This paper will discuss manufacturing management which will focus on how manufacturing process management (MPM) can improve entire production process.
In the early 1900s, it was allocated manufacturing expenses on the basis of direct labor cost. The manufacturing process was not automated. There were hardly any variations in the products made. In those days, when manufacturers increased the amount of direct labor, there was likely to be a related increase in such things as the number of factory supervisors, the factory space to be maintained, and factory supplies and utilities consumed. In other words, there was a high degree of correlation between the quantity of direct labor used and the amount of manufacturing expenses used.

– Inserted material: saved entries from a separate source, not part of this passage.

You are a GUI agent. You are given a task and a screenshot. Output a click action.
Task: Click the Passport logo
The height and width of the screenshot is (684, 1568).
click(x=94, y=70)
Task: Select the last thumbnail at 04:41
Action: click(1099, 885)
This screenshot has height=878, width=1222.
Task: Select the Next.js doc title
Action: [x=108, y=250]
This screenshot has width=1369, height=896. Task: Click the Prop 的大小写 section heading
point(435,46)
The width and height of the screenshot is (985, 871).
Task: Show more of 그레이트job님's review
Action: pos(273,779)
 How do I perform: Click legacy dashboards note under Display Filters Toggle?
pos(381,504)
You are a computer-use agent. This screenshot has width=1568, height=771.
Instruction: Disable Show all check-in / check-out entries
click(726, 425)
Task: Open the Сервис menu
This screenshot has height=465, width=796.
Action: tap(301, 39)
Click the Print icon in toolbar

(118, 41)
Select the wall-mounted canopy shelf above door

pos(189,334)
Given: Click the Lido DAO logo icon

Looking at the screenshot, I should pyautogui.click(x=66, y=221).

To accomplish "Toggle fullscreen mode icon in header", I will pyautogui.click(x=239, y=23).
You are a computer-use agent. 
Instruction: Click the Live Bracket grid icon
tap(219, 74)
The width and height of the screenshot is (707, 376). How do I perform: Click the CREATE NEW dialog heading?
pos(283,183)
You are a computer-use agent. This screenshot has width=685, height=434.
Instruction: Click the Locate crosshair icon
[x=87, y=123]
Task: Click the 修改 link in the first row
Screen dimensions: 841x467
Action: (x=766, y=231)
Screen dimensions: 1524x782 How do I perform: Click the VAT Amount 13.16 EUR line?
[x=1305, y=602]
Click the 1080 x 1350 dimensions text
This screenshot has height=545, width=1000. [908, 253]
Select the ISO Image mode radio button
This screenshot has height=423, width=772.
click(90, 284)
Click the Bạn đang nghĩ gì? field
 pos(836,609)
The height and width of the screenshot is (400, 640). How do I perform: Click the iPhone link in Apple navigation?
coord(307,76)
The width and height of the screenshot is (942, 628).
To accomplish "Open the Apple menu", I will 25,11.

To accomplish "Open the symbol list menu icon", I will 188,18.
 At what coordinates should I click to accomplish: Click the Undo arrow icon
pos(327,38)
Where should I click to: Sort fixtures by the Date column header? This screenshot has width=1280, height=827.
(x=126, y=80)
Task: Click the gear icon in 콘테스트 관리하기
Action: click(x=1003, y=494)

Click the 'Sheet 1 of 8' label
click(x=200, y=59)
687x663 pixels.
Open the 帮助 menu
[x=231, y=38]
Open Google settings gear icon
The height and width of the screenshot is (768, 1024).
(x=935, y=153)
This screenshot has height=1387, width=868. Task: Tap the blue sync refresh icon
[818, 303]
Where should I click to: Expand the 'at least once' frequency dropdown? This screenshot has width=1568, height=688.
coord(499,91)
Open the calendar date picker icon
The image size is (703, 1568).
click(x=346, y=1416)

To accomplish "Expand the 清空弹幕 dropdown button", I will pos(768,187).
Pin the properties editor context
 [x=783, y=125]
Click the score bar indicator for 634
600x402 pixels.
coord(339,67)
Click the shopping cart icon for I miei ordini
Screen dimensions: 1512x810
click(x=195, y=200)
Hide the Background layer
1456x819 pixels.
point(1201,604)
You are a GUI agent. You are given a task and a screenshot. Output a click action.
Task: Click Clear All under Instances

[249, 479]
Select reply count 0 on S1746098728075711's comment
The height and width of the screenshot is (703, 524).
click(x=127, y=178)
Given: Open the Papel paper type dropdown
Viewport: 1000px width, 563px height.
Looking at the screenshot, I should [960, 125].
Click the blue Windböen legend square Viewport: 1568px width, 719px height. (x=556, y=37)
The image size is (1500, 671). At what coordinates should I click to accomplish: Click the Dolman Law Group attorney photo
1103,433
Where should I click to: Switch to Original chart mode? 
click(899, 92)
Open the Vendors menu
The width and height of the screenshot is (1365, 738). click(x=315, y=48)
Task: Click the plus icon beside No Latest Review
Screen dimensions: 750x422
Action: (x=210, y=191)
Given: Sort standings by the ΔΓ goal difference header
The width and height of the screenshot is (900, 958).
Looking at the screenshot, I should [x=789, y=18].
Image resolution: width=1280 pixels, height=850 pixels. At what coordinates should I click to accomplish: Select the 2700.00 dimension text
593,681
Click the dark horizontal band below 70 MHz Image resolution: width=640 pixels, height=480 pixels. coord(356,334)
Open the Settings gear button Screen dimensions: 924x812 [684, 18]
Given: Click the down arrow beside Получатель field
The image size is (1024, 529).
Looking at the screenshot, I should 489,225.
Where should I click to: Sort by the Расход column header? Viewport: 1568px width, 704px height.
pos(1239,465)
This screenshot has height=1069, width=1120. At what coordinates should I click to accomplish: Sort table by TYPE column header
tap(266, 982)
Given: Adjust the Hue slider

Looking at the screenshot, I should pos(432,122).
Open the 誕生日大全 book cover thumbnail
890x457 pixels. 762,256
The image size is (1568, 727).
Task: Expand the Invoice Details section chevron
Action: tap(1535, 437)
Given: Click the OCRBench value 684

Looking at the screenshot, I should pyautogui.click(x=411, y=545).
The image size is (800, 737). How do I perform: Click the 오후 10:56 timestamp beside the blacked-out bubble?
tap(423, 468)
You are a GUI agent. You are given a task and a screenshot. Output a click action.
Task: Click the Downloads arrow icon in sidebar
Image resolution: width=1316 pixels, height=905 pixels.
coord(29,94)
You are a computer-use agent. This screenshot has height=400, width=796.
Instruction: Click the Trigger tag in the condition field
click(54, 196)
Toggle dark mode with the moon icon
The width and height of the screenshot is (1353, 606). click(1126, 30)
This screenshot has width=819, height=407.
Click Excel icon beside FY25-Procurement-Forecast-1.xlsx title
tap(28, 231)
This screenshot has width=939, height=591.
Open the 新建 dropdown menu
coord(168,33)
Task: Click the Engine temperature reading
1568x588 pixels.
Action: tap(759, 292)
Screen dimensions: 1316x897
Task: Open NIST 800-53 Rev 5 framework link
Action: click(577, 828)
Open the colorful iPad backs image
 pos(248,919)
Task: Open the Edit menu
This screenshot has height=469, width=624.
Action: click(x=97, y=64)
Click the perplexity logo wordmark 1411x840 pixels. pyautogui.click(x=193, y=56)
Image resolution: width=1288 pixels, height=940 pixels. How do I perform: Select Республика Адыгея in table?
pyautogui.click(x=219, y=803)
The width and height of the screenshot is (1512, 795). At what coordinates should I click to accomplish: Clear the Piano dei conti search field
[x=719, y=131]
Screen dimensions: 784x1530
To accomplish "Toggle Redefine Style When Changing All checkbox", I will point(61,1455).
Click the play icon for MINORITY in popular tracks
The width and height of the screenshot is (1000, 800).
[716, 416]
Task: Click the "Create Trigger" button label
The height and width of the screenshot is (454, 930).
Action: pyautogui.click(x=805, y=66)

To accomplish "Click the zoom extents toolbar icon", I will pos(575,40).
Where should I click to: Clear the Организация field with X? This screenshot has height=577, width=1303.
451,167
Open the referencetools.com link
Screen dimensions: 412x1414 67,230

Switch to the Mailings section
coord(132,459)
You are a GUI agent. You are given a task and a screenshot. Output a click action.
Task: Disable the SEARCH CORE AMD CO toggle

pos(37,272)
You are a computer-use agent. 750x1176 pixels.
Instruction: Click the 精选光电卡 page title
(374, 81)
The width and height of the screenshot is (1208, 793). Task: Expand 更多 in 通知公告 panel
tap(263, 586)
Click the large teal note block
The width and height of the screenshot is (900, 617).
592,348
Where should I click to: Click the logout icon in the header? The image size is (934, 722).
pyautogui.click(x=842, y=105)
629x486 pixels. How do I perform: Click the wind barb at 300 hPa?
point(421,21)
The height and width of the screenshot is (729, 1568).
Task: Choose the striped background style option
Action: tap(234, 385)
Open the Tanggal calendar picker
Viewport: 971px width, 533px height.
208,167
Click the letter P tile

The first part of the paper introduces the definition of managing manufacture. How to manage a plant to get good efficiency in manufacture process included analyzing each scenario works to a smooth assembly line and arranging all of resources effectively to each product line.
On the other side, it is important that taking care of employees’ working conditions and welfare and keeping customers’ satisfaction with the quality of product and price. The second part of the paper will discuss Manufacturing Process Management (MPM), which represents a huge step to link product design with production electronically, in order to improve information quality and reduce time-to-market. The last part will discuss what benefits will get from improving Manufacturing Process Management (MPM) process.
The definition of excellence in Managing manufacturing
Manufacturing management refers to all aspects of the product manufacturing process. Managing a manufacturing plant means responsibility for the process, from assembly design to packaging and sending out the finished product. Employee work shifts, quality control, and accounting all fall under the general umbrella of manufacturing management.